> [TASK]: Show every line of the data that includes the word "agent".

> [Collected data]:
________

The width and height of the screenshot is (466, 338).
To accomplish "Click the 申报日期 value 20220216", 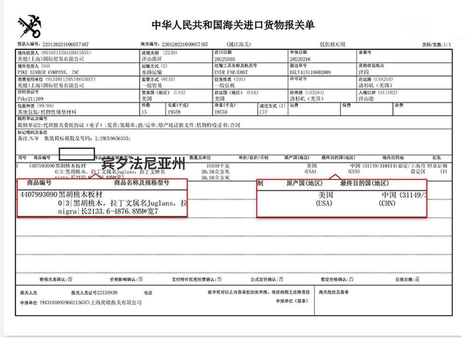I will tap(299, 59).
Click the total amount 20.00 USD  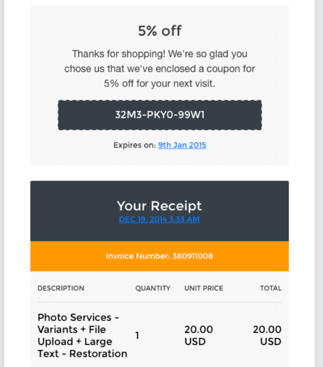tap(267, 336)
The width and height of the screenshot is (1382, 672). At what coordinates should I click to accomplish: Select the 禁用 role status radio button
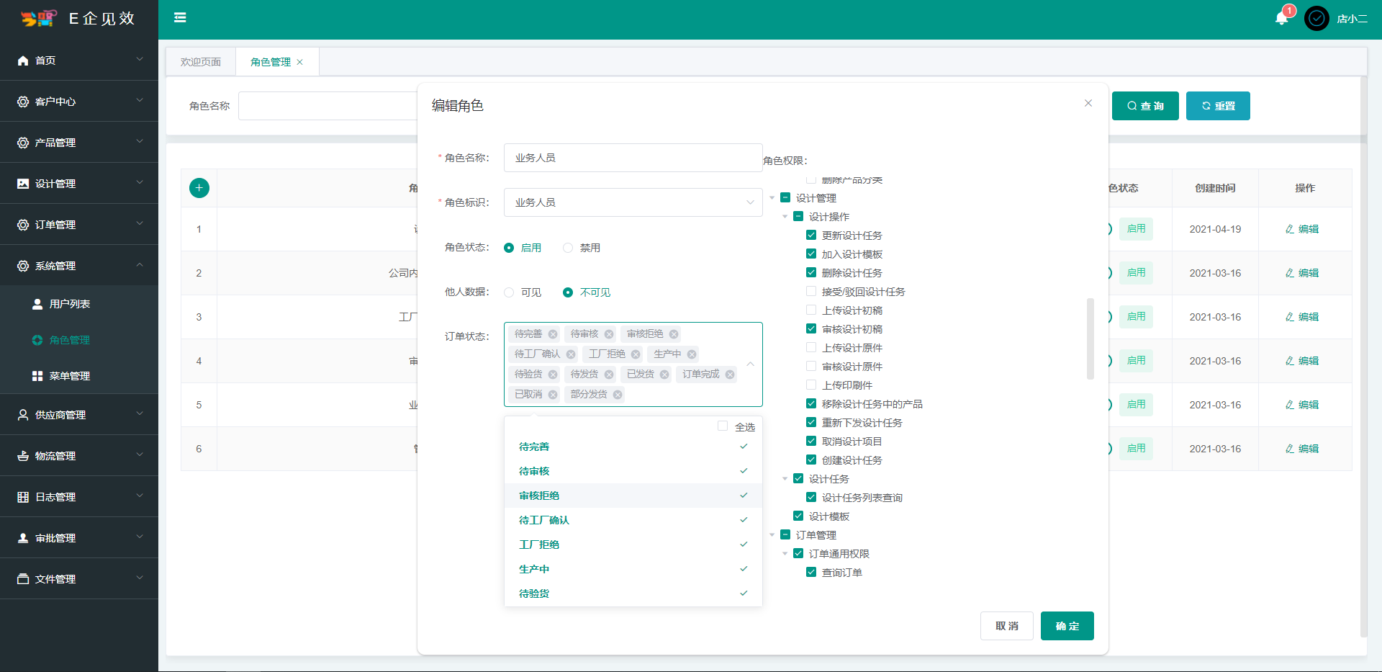[568, 248]
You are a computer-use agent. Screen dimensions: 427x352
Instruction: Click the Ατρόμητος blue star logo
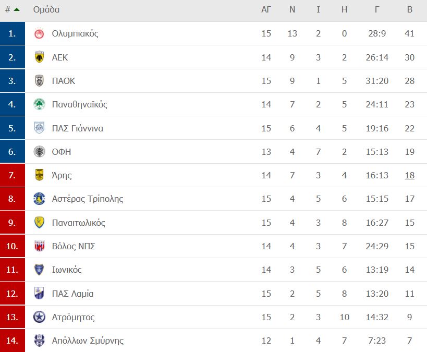(x=39, y=317)
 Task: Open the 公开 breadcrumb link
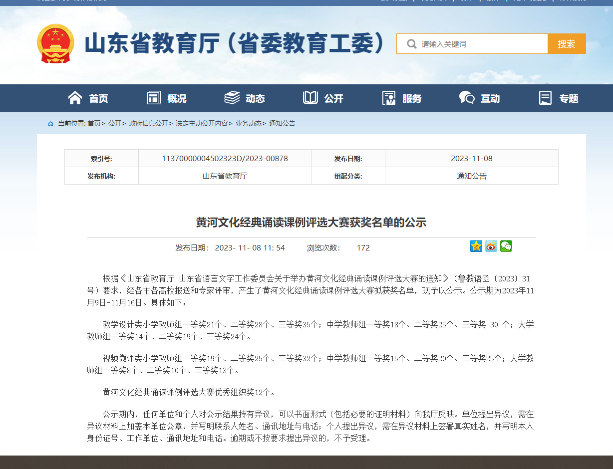click(114, 123)
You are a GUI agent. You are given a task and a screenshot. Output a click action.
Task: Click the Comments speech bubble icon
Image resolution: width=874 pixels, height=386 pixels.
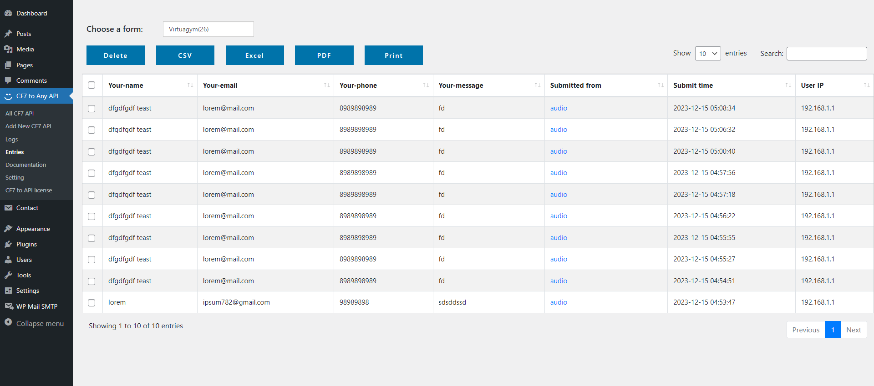tap(8, 80)
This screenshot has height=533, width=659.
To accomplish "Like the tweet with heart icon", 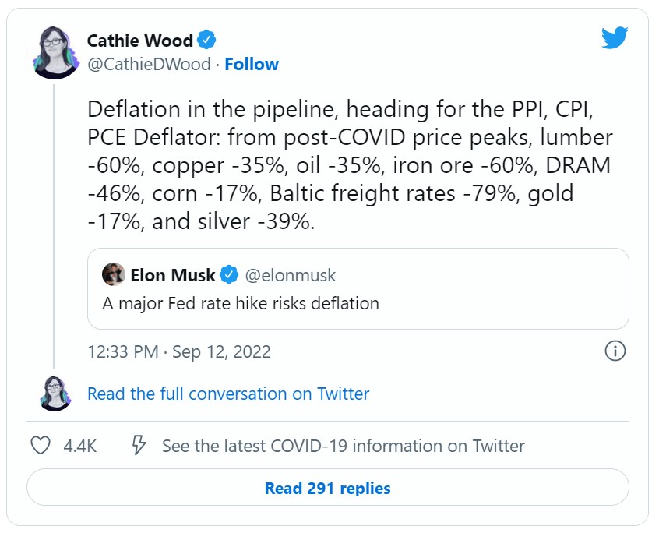I will (40, 446).
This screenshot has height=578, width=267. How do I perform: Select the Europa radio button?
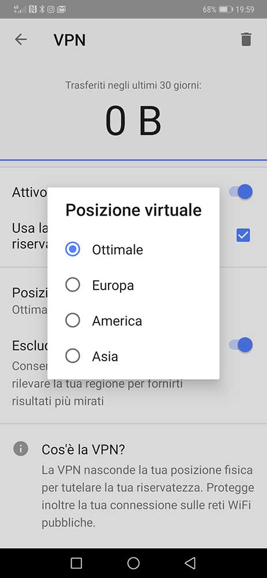pos(73,285)
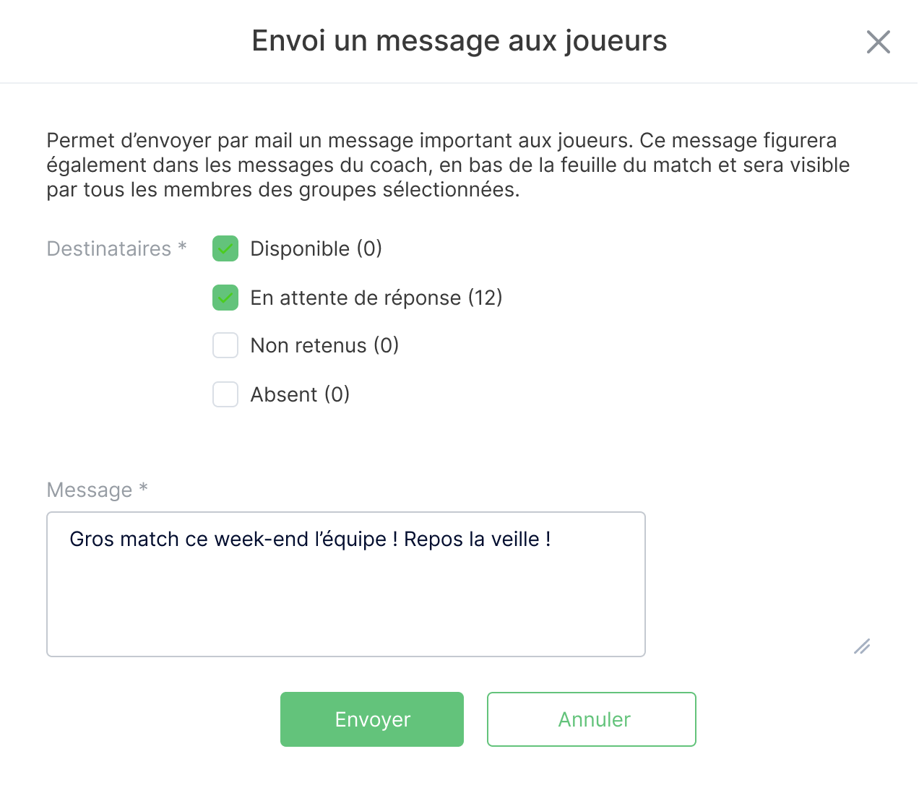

________

> [RESPONSE AREA]:
You are a computer-use agent. Screen dimensions: 427x352
You are a GUI agent. You are given a task and a screenshot. Output a click action.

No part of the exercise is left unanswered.